What the task requires:
What is needed is a word-for-word restatement of all the entries.

Listed entries:
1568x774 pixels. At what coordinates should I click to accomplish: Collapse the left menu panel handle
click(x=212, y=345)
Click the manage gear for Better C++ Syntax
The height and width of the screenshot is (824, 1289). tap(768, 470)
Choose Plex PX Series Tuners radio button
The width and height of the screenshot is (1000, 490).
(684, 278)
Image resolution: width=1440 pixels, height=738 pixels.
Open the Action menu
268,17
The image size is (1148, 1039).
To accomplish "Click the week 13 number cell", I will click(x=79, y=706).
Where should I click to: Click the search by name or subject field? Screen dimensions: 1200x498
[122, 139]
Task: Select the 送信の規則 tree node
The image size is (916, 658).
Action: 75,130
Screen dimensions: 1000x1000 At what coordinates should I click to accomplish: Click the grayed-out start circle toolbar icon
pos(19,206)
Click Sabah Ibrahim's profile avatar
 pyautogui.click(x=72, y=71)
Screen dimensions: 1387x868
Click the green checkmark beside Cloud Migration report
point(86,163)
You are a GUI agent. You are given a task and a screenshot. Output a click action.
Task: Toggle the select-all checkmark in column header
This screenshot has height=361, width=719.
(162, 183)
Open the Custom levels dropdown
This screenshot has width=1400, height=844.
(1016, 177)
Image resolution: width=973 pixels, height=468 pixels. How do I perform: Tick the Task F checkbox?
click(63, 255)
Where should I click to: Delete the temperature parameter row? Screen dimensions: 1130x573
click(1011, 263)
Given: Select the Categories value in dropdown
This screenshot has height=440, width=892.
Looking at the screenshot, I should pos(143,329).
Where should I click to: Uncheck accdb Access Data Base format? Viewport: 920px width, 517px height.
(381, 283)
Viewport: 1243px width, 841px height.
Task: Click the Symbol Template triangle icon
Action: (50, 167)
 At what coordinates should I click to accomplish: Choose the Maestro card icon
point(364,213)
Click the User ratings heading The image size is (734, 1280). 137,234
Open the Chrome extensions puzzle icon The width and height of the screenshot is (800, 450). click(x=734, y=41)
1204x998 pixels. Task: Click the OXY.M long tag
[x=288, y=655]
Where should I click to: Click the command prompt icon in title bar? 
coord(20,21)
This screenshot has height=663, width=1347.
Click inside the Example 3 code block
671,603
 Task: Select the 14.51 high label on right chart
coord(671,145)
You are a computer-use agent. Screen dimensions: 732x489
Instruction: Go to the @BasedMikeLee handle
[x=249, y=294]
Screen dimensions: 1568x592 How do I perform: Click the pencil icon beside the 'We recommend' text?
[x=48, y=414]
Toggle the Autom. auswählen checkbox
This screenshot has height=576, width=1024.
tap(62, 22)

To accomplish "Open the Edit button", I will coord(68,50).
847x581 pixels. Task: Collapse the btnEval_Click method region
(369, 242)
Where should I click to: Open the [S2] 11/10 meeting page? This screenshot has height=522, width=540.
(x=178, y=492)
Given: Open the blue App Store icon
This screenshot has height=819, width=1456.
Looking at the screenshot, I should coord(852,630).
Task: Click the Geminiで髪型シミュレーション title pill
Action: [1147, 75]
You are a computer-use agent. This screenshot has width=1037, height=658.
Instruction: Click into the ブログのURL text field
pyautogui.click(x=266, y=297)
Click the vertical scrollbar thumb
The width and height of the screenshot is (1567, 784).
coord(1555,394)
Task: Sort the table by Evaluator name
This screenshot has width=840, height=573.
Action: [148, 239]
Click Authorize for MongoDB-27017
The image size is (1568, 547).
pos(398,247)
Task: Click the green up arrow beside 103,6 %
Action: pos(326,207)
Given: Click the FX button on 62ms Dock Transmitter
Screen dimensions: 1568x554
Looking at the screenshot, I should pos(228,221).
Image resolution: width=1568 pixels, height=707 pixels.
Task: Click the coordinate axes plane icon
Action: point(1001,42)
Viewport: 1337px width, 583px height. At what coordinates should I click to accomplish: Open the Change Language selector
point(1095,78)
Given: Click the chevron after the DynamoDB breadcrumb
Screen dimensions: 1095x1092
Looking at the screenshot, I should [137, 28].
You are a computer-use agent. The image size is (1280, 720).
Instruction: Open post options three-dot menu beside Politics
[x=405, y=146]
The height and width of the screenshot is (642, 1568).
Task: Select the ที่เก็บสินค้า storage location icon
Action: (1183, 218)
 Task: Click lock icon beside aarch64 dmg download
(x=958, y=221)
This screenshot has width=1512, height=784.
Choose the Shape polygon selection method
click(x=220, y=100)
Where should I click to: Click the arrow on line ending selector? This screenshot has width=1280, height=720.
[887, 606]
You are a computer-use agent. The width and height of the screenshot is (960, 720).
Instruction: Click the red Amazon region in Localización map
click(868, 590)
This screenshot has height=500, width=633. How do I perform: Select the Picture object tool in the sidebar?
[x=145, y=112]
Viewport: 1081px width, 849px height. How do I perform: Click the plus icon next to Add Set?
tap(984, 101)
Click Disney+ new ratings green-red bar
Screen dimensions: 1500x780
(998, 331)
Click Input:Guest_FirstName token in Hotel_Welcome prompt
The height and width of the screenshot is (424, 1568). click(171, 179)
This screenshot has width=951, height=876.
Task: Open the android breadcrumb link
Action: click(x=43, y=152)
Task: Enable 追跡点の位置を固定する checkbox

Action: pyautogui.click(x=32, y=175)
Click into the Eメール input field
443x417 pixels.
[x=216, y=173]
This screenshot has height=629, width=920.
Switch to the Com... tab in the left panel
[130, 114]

Task output:
1568x774 pixels. At what coordinates should I click to accomplish: Collapse the left menu panel handle
click(x=212, y=345)
Click the manage gear for Better C++ Syntax
The height and width of the screenshot is (824, 1289). tap(768, 470)
Choose Plex PX Series Tuners radio button
The width and height of the screenshot is (1000, 490).
(684, 278)
Image resolution: width=1440 pixels, height=738 pixels.
Open the Action menu
268,17
The image size is (1148, 1039).
To accomplish "Click the week 13 number cell", I will click(x=79, y=706).
Where should I click to: Click the search by name or subject field? Screen dimensions: 1200x498
[122, 139]
Task: Select the 送信の規則 tree node
The image size is (916, 658).
Action: 75,130
Screen dimensions: 1000x1000 At what coordinates should I click to accomplish: Click the grayed-out start circle toolbar icon
pos(19,206)
Click Sabah Ibrahim's profile avatar
 pyautogui.click(x=72, y=71)
Screen dimensions: 1387x868
Click the green checkmark beside Cloud Migration report
point(86,163)
You are a GUI agent. You are given a task and a screenshot. Output a click action.
Task: Toggle the select-all checkmark in column header
This screenshot has height=361, width=719.
(162, 183)
Open the Custom levels dropdown
This screenshot has width=1400, height=844.
(1016, 177)
Image resolution: width=973 pixels, height=468 pixels. How do I perform: Tick the Task F checkbox?
click(63, 255)
Where should I click to: Delete the temperature parameter row? Screen dimensions: 1130x573
click(1011, 263)
Given: Select the Categories value in dropdown
This screenshot has height=440, width=892.
Looking at the screenshot, I should pos(143,329).
Where should I click to: Uncheck accdb Access Data Base format? Viewport: 920px width, 517px height.
(381, 283)
Viewport: 1243px width, 841px height.
Task: Click the Symbol Template triangle icon
Action: (50, 167)
 At what coordinates should I click to accomplish: Choose the Maestro card icon
point(364,213)
Click the User ratings heading The image size is (734, 1280). 137,234
Open the Chrome extensions puzzle icon The width and height of the screenshot is (800, 450). click(x=734, y=41)
1204x998 pixels. Task: Click the OXY.M long tag
[x=288, y=655]
Where should I click to: Click the command prompt icon in title bar? 
coord(20,21)
This screenshot has height=663, width=1347.
Click inside the Example 3 code block
671,603
 Task: Select the 14.51 high label on right chart
coord(671,145)
You are a computer-use agent. Screen dimensions: 732x489
Instruction: Go to the @BasedMikeLee handle
[x=249, y=294]
Screen dimensions: 1568x592 How do I perform: Click the pencil icon beside the 'We recommend' text?
[x=48, y=414]
Toggle the Autom. auswählen checkbox
This screenshot has height=576, width=1024.
tap(62, 22)

To accomplish "Open the Edit button", I will coord(68,50).
847x581 pixels. Task: Collapse the btnEval_Click method region
(369, 242)
Where should I click to: Open the [S2] 11/10 meeting page? This screenshot has height=522, width=540.
(x=178, y=492)
Given: Open the blue App Store icon
This screenshot has height=819, width=1456.
Looking at the screenshot, I should coord(852,630).
Task: Click the Geminiで髪型シミュレーション title pill
Action: [1147, 75]
You are a computer-use agent. This screenshot has width=1037, height=658.
Instruction: Click into the ブログのURL text field
pyautogui.click(x=266, y=297)
Click the vertical scrollbar thumb
The width and height of the screenshot is (1567, 784).
coord(1555,394)
Task: Sort the table by Evaluator name
This screenshot has width=840, height=573.
Action: [148, 239]
Click Authorize for MongoDB-27017
The image size is (1568, 547).
pos(398,247)
Task: Click the green up arrow beside 103,6 %
Action: pos(326,207)
Given: Click the FX button on 62ms Dock Transmitter
Screen dimensions: 1568x554
Looking at the screenshot, I should pos(228,221).
Image resolution: width=1568 pixels, height=707 pixels.
Task: Click the coordinate axes plane icon
Action: point(1001,42)
Viewport: 1337px width, 583px height. At what coordinates should I click to accomplish: Open the Change Language selector
point(1095,78)
Given: Click the chevron after the DynamoDB breadcrumb
Screen dimensions: 1095x1092
Looking at the screenshot, I should [137, 28].
You are a computer-use agent. The image size is (1280, 720).
Instruction: Open post options three-dot menu beside Politics
[x=405, y=146]
The height and width of the screenshot is (642, 1568).
Task: Select the ที่เก็บสินค้า storage location icon
Action: (1183, 218)
 Task: Click lock icon beside aarch64 dmg download
(x=958, y=221)
This screenshot has width=1512, height=784.
Choose the Shape polygon selection method
click(x=220, y=100)
Where should I click to: Click the arrow on line ending selector? This screenshot has width=1280, height=720.
[887, 606]
You are a computer-use agent. The width and height of the screenshot is (960, 720).
Instruction: Click the red Amazon region in Localización map
click(868, 590)
This screenshot has height=500, width=633. How do I perform: Select the Picture object tool in the sidebar?
[x=145, y=112]
Viewport: 1081px width, 849px height. How do I perform: Click the plus icon next to Add Set?
tap(984, 101)
Click Disney+ new ratings green-red bar
Screen dimensions: 1500x780
(998, 331)
Click Input:Guest_FirstName token in Hotel_Welcome prompt
The height and width of the screenshot is (424, 1568). click(171, 179)
This screenshot has width=951, height=876.
Task: Open the android breadcrumb link
Action: click(x=43, y=152)
Task: Enable 追跡点の位置を固定する checkbox

Action: pyautogui.click(x=32, y=175)
Click into the Eメール input field
443x417 pixels.
[x=216, y=173]
This screenshot has height=629, width=920.
Switch to the Com... tab in the left panel
[130, 114]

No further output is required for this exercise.